**EXERCISE GOAL**
Filtering the records below, copy only those lines that include the word "agent".

**DATA**
BEGIN
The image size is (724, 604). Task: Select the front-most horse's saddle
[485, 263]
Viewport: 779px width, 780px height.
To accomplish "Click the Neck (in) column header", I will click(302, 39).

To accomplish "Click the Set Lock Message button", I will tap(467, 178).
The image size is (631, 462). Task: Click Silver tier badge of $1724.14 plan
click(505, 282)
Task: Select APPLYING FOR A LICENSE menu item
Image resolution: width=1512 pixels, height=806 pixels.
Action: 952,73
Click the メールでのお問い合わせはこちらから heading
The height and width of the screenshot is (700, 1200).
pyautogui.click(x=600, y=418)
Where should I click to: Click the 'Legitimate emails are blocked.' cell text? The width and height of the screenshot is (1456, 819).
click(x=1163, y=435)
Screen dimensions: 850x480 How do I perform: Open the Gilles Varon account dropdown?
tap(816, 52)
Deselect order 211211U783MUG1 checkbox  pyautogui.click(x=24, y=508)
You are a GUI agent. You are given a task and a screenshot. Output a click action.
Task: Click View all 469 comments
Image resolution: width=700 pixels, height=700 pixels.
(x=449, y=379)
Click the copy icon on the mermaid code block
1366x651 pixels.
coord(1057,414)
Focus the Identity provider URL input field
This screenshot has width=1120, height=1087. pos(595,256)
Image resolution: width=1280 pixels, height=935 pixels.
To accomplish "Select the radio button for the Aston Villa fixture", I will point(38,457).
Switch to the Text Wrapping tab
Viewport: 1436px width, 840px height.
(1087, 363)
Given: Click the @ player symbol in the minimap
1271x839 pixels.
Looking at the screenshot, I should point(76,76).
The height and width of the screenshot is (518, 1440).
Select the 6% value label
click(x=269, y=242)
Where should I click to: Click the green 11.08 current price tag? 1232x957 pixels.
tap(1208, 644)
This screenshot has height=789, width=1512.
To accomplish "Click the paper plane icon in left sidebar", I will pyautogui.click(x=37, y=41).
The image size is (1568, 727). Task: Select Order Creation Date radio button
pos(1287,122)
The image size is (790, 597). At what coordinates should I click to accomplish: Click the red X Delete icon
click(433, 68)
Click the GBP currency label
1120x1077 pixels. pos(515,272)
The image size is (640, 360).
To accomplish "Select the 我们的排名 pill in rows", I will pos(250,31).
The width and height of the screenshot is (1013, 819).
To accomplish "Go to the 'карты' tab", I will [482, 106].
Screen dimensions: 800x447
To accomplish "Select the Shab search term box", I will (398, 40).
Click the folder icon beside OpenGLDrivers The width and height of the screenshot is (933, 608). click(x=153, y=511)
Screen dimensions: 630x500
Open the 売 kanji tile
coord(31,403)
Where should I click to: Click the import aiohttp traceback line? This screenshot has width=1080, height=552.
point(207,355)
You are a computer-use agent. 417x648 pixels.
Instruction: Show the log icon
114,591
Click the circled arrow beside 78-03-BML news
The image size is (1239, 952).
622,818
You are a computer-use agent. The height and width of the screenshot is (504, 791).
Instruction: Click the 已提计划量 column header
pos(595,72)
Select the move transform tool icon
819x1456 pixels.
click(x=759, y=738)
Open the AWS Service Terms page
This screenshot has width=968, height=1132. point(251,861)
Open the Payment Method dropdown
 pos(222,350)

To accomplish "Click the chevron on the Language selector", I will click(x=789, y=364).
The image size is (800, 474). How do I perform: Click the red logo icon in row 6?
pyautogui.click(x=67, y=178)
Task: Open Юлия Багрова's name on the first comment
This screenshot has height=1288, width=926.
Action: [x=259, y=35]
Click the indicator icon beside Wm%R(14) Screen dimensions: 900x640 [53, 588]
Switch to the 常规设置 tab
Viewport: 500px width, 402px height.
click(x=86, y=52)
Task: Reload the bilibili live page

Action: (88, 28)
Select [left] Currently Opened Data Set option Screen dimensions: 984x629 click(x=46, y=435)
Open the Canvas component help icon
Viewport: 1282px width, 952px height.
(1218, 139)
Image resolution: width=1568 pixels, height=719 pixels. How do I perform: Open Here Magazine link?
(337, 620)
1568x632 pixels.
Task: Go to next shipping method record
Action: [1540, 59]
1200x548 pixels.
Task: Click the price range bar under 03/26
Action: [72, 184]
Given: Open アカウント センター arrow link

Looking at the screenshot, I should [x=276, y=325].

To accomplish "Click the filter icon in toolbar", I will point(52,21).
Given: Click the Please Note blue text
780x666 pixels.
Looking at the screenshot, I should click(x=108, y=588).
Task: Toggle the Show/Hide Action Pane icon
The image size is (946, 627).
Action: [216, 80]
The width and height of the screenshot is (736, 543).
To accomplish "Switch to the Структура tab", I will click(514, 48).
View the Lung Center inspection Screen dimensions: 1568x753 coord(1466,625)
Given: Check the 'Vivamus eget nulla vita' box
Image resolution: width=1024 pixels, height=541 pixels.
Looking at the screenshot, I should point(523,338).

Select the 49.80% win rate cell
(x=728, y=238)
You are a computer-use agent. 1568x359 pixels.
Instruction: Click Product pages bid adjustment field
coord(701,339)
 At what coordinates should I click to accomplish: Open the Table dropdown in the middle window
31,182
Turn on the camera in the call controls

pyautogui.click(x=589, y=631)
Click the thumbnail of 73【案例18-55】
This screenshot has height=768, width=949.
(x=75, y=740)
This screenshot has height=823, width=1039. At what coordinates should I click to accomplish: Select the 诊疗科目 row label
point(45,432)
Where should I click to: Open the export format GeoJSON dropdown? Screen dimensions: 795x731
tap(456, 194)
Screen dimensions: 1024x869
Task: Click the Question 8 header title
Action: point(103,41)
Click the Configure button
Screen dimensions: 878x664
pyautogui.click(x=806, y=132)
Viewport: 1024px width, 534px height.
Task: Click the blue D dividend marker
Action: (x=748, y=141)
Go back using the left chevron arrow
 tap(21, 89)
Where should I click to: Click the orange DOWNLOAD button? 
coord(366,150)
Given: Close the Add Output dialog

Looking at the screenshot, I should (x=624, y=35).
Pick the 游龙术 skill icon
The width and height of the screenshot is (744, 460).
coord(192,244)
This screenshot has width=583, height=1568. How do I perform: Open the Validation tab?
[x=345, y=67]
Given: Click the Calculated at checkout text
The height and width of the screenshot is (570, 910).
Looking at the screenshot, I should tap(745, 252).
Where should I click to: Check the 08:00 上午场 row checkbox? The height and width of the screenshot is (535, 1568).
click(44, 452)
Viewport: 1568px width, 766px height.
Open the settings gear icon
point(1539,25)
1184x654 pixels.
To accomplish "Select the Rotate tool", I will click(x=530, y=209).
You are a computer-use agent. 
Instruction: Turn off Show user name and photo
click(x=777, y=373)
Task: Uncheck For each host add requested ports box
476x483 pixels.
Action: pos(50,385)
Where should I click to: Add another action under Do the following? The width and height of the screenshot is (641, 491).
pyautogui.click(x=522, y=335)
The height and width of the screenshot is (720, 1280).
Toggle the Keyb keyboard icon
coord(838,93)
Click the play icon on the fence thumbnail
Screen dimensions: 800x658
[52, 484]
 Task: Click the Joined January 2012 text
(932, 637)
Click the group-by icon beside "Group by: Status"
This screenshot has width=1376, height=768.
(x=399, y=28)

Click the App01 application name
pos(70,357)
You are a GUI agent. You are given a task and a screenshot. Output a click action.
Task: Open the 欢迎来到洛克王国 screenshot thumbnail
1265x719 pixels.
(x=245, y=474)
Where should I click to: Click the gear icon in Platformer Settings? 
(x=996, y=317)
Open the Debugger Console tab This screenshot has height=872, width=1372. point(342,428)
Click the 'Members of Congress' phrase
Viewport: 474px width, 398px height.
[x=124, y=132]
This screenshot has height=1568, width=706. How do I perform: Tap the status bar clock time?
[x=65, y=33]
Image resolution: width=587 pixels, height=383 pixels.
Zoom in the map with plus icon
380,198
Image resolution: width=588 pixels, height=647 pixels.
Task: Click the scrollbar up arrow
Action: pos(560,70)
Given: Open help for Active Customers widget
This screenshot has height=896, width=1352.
END
**RESULT**
You are a GUI agent. You are given a task and a screenshot. Output a click action.
You are a computer-use agent. 417x648 pixels.
You are a computer-use agent. The height and width of the screenshot is (504, 791).
You are a computer-use agent. 1568x359 pixels.
You are a computer-use agent. 
You are a GUI agent. You are given a task and a screenshot. Output a click action.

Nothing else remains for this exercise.